Abstract
Purpose :
Corneal blindness due to scarring is treated with cornea transplantation. However, there exists a global challenge of donor material shortage. Preclinical and clinical studies have shown that cell therapies using corneal stromal stem cells (CSSC) suppress scar formation. However, not every CSSC batches achieve stromal regenerative effects. MicroRNA-29 is a “master fibro-regulatory miRNA”, with pivotal roles in regulating tissue fibrosis. Our group identified an upregulated expression of hsa-miR-29a in extracellular vesicles (EV) produced by human CSSC with good healing effects. This work examined miR-29a expression among CSSC batches, and the anti-scarring potency of cells was assessed with a mouse model of corneal injury. We aimed to design a quantitative tool to screen CSSC with healing potency for clinical applications.
Methods :
EV fractions from conditioned media of human CSSC cultures (from n=13 donors) were harvested for small RNAs using miRNeasy protocol (Qiagen). The abundance of miR-29a and 16 (housekeeping EV-miRNA) was analyzed with Taqman RT-PCR assay (Thermo Fisher). Corneal stromal wound was induced by Algerbrush burring in Swiss-webster mice (n=18) and treated with human CSSC (5x104 cells) in fibrin gel.
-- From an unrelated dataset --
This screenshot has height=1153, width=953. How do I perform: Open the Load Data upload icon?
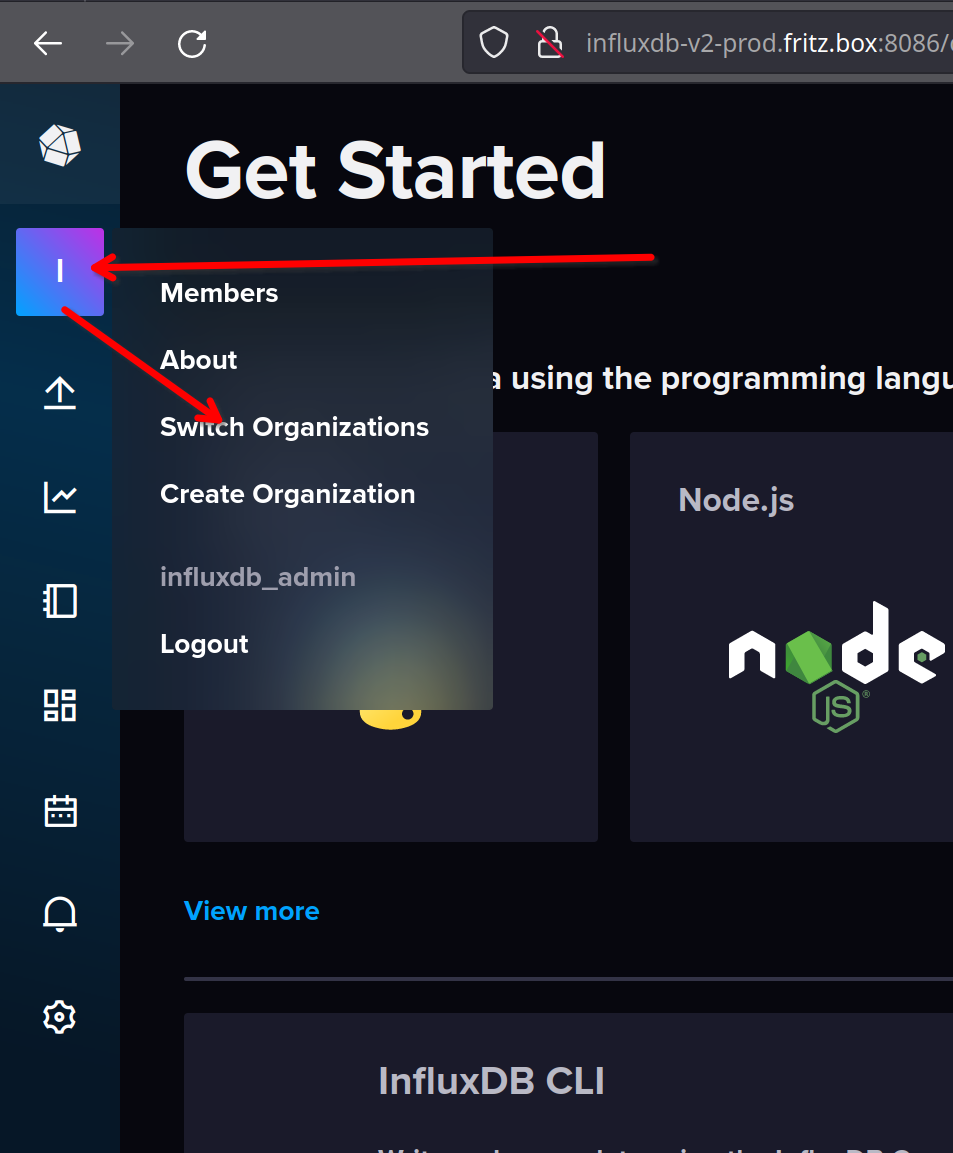click(60, 394)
Corneas were examined by Spectral Domain OCT every 4 days and harvested at day 14 for scar evaluation and fibrosis marker expression analysis by qPCR and immunohistochemistry.
Results :
The normalized levels of miR-29a expression were upregulated in EV fractions of HC540 and 641 and were low in HC572 and 618 (P<0.05, Mann-Whitney U test). On injured mouse corneas, topical treatment using HC540 and 641 (high miR-29a levels) nearly prevented corneal scarring, maintained normal corneal thickness, and lower expression levels of fibrosis genes (mouse collagen III, fibronectin, α-smooth muscle actin, and Thy-1). In contrast, treatment with HC618 and 572 (low miR-29a levels) resulted in thicker corneas with intense scarring, and upregulated fibrosis gene expression, similar to wound controls.
Conclusions :
We demonstrated that EV-miR-29a expression could distinguish CSSC with anti-scarring quality, providing a tool to select suitable CSSC for clinical applications.
This abstract was presented at the 2022 ARVO Annual Meeting, held in Denver, CO, May 1-4, 2022, and virtually.